Forum Moderators: phranque

Message Too Old, No Replies

spaces in query string

         

lucy24

8:28 pm on Sep 8, 2011 (gmt 0)

WebmasterWorld Senior Member 10+ Year Member Top Contributors Of The Month



Quick question, I hope:

I have to make a RewriteCond that looks at the query string. (Different thread.) These are search queries, so they will contain spaces. In the RewriteCond, do these get expressed as--

literal spaces (\ escaped)
+ signs (\ escaped)
%20

or all three? My raw logs include both + and %20. (Also the occasional three-byte Japanese variant, but I won't bother about those.) Just to be extra thoughtful, g### transmits the query exactly as typed, so there may even be more than one space.

(\ |\+|%20)*

covers all bases, but is it overkill? The asterisk is because this specific query may or may not contain a space at all; I've seen both.

phranque

4:50 am on Sep 9, 2011 (gmt 0)

WebmasterWorld Administrator 10+ Year Member Top Contributors Of The Month



the pure space shouldn't be necessary since that will be percent-escaped.
handling the + depends on "where that query string has been" - you may also need to handle the percent-escaped + as i've seen that as well.

lucy24

7:02 am on Sep 9, 2011 (gmt 0)

WebmasterWorld Senior Member 10+ Year Member Top Contributors Of The Month



%2[0B] then, with [NC] flag. Ouch. And "where that query string has been" is apparently Turkey via Google Translate, because that's the only place I found a %2B in my saved logs :) This particular Rewrite is only being applied to people from South Asia, but oh well.

g1smd

7:50 am on Sep 9, 2011 (gmt 0)

WebmasterWorld Senior Member 10+ Year Member Top Contributors Of The Month



The trick, if you can do it, is to send spaces as the + symbol.

lucy24

5:59 pm on Sep 9, 2011 (gmt 0)

WebmasterWorld Senior Member 10+ Year Member Top Contributors Of The Month



"Dear Google, it would help me a great deal if you would be so kind as to..."

:)

I had no idea what all those plus signs in my logs meant until I read an article on Permitted Characters in URLs (don't remember where, but it was something you linked to once). I have yet to figure out which spaces go to + and which survive long enough to get encoded; my log-wrangling routine deals with both, so I end up with spaces.

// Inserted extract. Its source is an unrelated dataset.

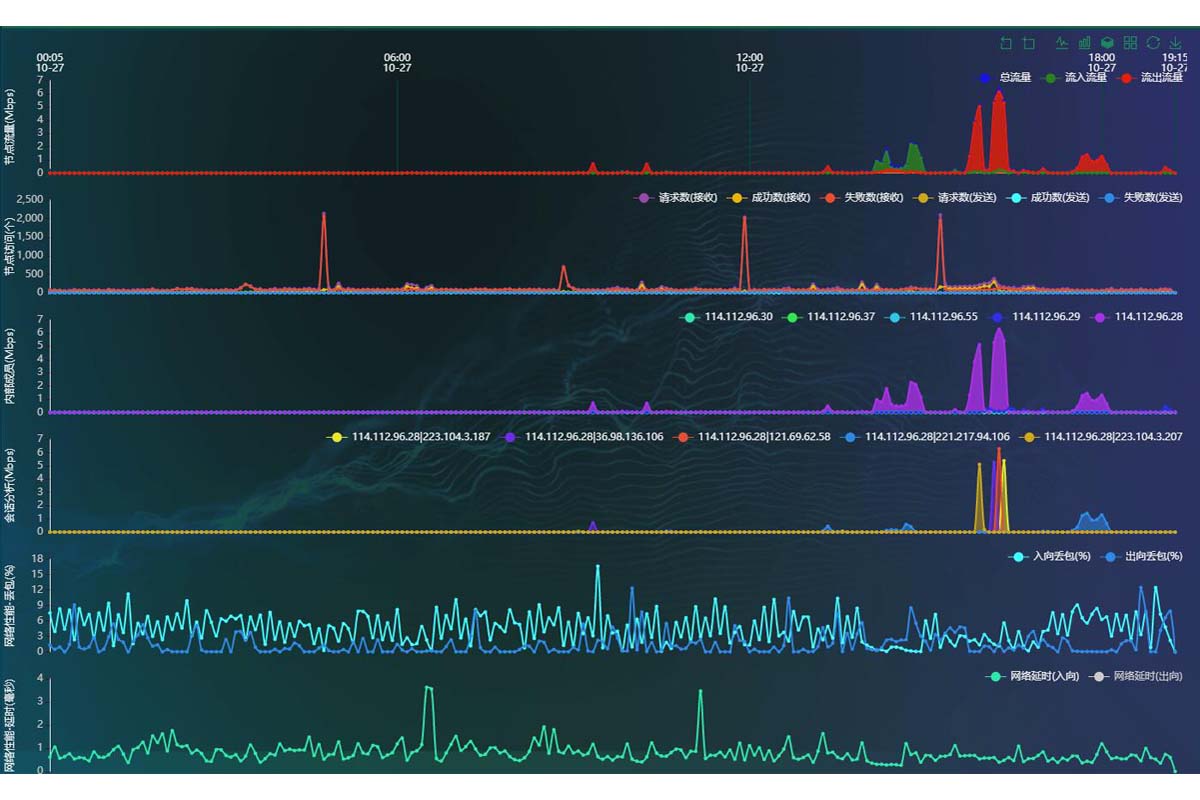Toggle the 流出流量 legend item

[x=1151, y=77]
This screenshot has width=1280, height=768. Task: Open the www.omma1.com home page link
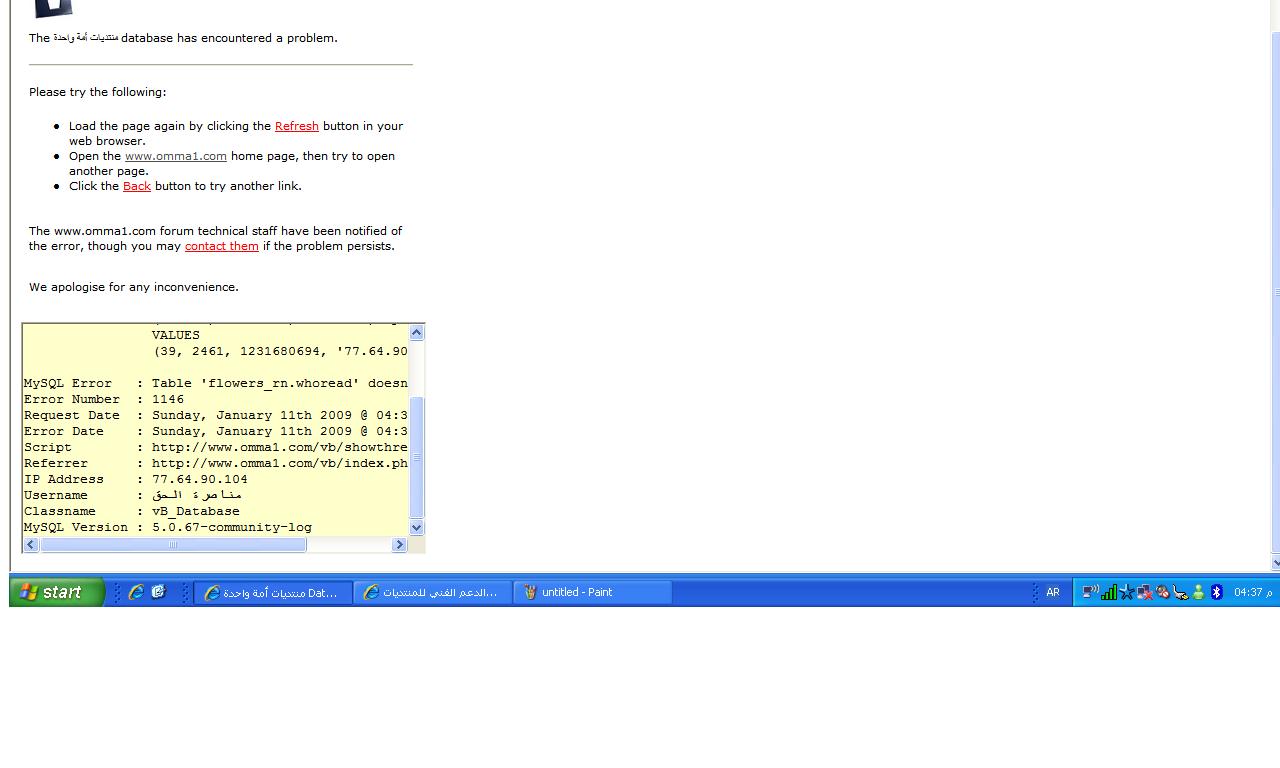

Anyway, all I have to look at is incoming queries. ("This isn't the 'swag(\+|%2[0B])*rat' you're looking for, and incidentally you'd have better luck searching for suhagrat, but it's not my problem if you can't spell.")

:: now off to figure out how to address unrelated .php issue so piwik can get in while naughty robots remain outside ::

phranque

1:36 am on Sep 10, 2011 (gmt 0)

WebmasterWorld Administrator 10+ Year Member Top Contributors Of The Month



"Dear Google,..

haha, yeah, right - good luck with that!

something you linked to once

it was probably an ietf.org RFC document section about Reserved/Unsafe Characters in Uniform Resource Locators/Identifiers

lucy24

3:42 am on Oct 5, 2011 (gmt 0)

WebmasterWorld Senior Member 10+ Year Member Top Contributors Of The Month



Postscript:

Woo Hoo, it's working. It helped when I got it into my head that the potential spaces aren't in the query string at all, they're in the referer. And then for a goodish while I didn't get any of the searches I was trawling for, which made me feel silly. But just recently I had two back-to-back.

RewriteCond %{HTTP_REFERER} \.(in|pk)/ 
RewriteCond %{HTTP_REFERER} \b(q\w*|text)(=|%3D)([%\w]*)swag(\+|%2[0B])*rat
RewriteRule swagrat\.html /paintings/refrats/swagrat_marriage.html [R=301,L]


(The part in boldface means "Yes, yes, I know." :-P But it's just one page.)

Yes, that's a Redirect, not a Rewrite. I'm not trying to be nasty, just poking fun at the visitor. I mean, don't they read the search-engine snippet? Do words like "billabong" and "coolibah tree" not provide enough of a hint that this is not the swagrat they're looking for?

In case anyone wondered, "text" is the word Yandex uses for its searches, where most places have "q" or "question". Admittedly the chance of someone in South Asia using Yandex are pretty slim, but...

g1smd

7:39 am on Oct 5, 2011 (gmt 0)

WebmasterWorld Senior Member 10+ Year Member Top Contributors Of The Month



Admittedly the chance of someone in South Asia using Yandex are pretty slim, but...
...you do have to cater for people on holiday who can't keep off the net, or who work abroad.